Читать книгу The Birth of the Nation, Jamestown, 1607 - Sara Agnes Rice Pryor - Страница 5
CHAPTER IV
ОглавлениеThe most momentous hour in the history of this country was when three small ships "fell down the Thames from London," freighted with one hundred and five Englishmen on their way to plant England's first colony.
"This was the event," said a great American, "which decided our own fate; which guided our destiny before we were born, and settled the conditions in which we should pass that portion of our existence which God allows to men on earth."
The story of the company which was organized in London for this expedition, of the charter granted by James the First, of the means adopted to insure its success, and the mistakes we can now so easily perceive—all this has been told in many histories. It is a long story; also one involving side issues not within the scope of this writing. It is sufficient to say that the emigrants were subjected[10] to the ordinances of a commercial corporation of which they could not be members; to the dominion of a domestic council in the appointing of which they had no voice; to the control of a superior council in England which had no sympathy with their rights; and finally to the arbitrary legislation of the sovereign.
Of the names of the three little ships which fell down the Thames, we can be quite sure of two, the Discovery and the Goodspeed. The other—the flagship—is quoted sometimes as Sarah Constant, again as Susan Constant. They were small ships, one only a "pinnasse"; and were under the command of another Christopher—Christopher Newport. Christopher Columbus discovered us, Christopher Newport colonized us. He was an "experienced navigator"; but his career in Virginia abundantly illustrated the fact that England's great hero was not the only admiral who could do some very foolish things on land. However, he brought our colony safely, and through many sea perils, to Virginia.
We happen to know something of his men, and everything of his cargo. Of the latter, we have a careful list.
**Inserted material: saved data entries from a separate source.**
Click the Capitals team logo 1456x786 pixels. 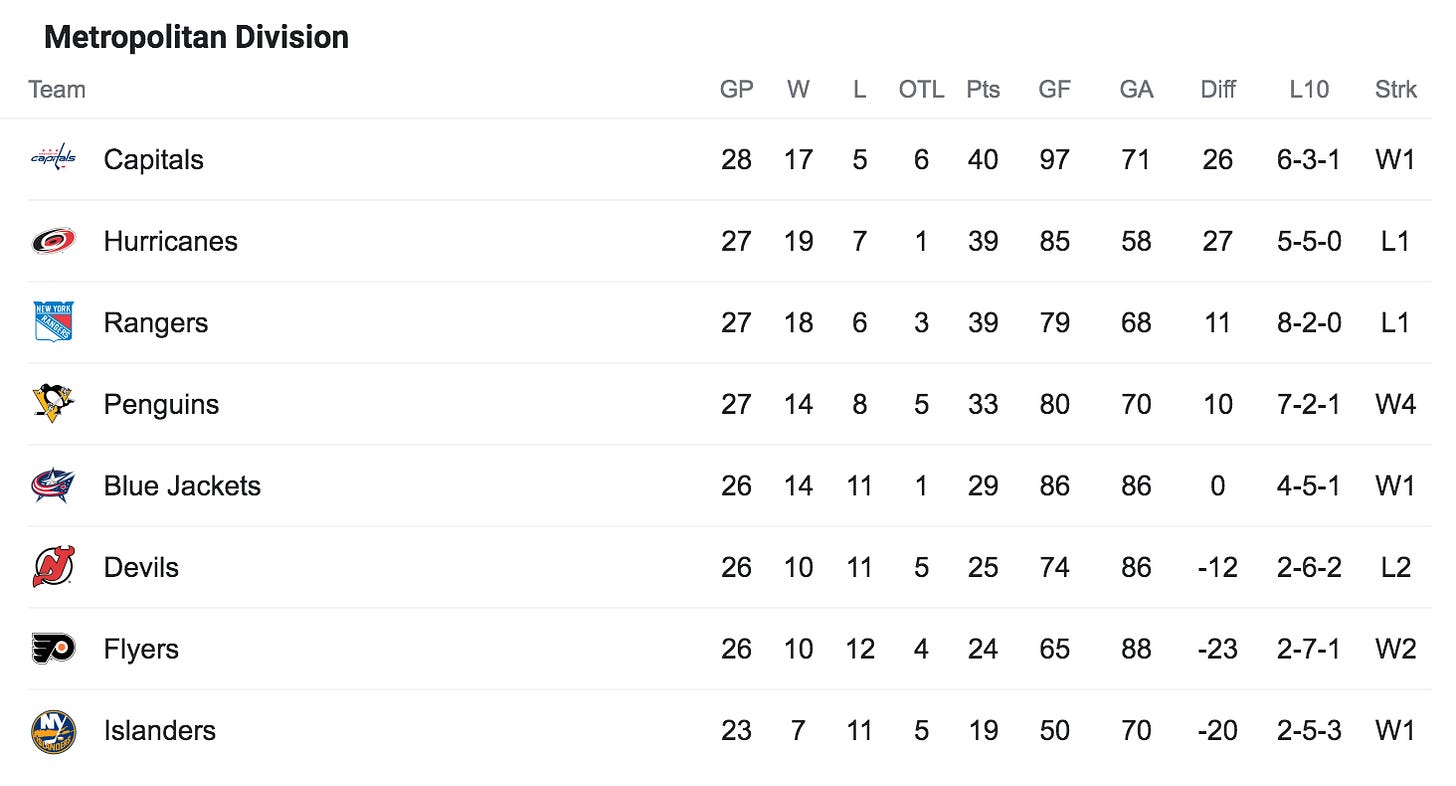tap(53, 159)
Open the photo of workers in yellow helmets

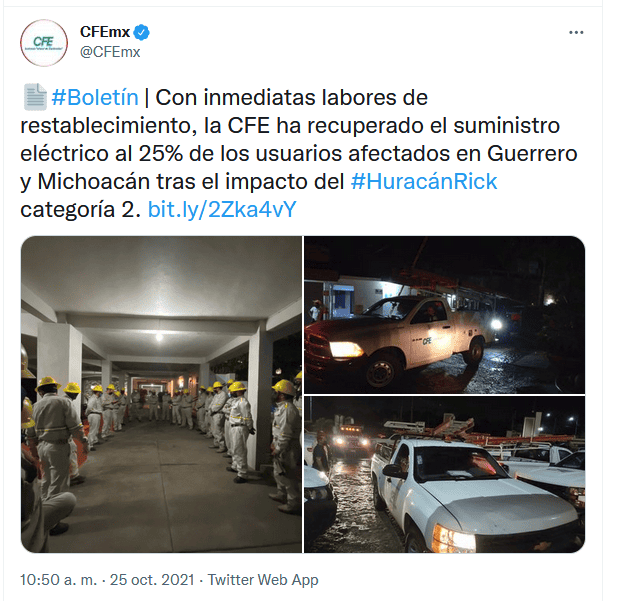(161, 394)
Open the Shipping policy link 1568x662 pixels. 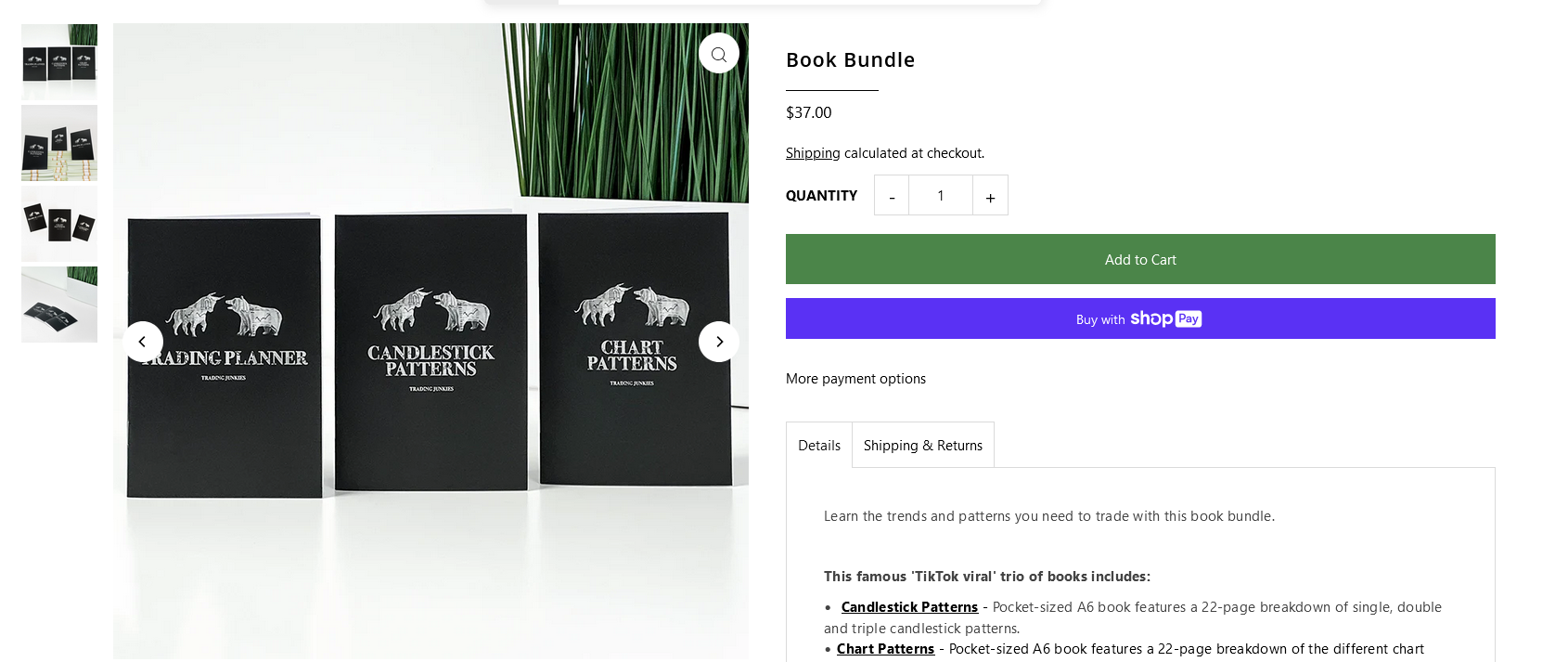click(813, 153)
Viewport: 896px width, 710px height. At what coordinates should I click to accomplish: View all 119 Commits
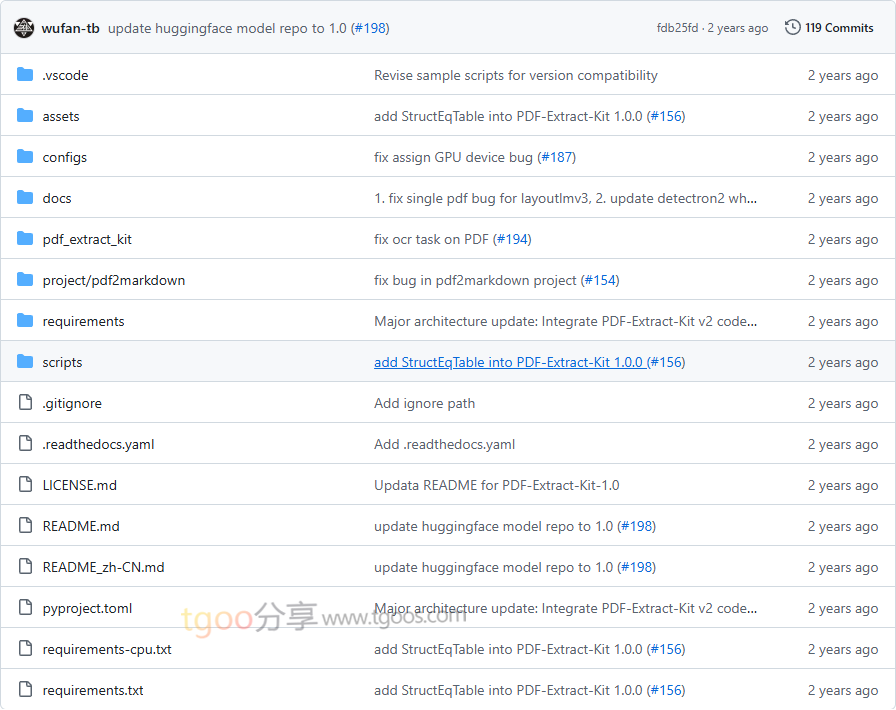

Each man had one suit of "apparrell, three paire of Irish stockings, four paire of shooes," and canvas to make a bed. Of arms and tools he had no stint, also iron utensils for cooking and wooden spoons and platters. The ration for each man was twelve bushels of cereal (oatmeal or peas), one gallon of aqua vitæ, two gallons of vinegar, one of oil. This for a whole year! Some of the grain was to be carefully "kept for sowing." For meat the immigrant must rely on his gun, and the rivers would yield him food.
The admiral was provided with a goodly cargo of small mirrors, bells, and glass beads with which to purchase the friendship of "the naturells," and also substantial articles of food. The Virginia real estate was not to be purchased. King James had a simpler method of acquiring it. The tiny ships afforded small space for furniture, bedding, or other household articles.
The officers of the colony, Governor, Council, etc., were not yet known, and could therefore claim no privileges. The eccentric King had ordered their names to be placed in a sealed box, to be opened when they landed. Some private packages were, however, allowed. The clergyman, Master Robert Hunt, carried "a goodly number of books." Master Wingfield had also, as he tells us, "sorted many books in my house to be sent up to mee in a truncke at my goeing to Virginia with divers fruits, conserves and preserves, which I did sett at Master Croft's house at Ratcliff. I understand that my truncke was thear broken up, much lost, my sweetmeates eaten at his table, some of my bookes seene in his hands, and whether amongst them my Bible was there ymbeasiled I knowe not." That his divers conserves and preserves should have been given precedence over his Bible and books was not without reason. Books and Bibles could be bought or borrowed, but very little sugar was imported into England at that time, and sweetmeats were a rare and costly luxury. The Englishman had no marmalade for his breakfast until the Queen of Scots introduced it.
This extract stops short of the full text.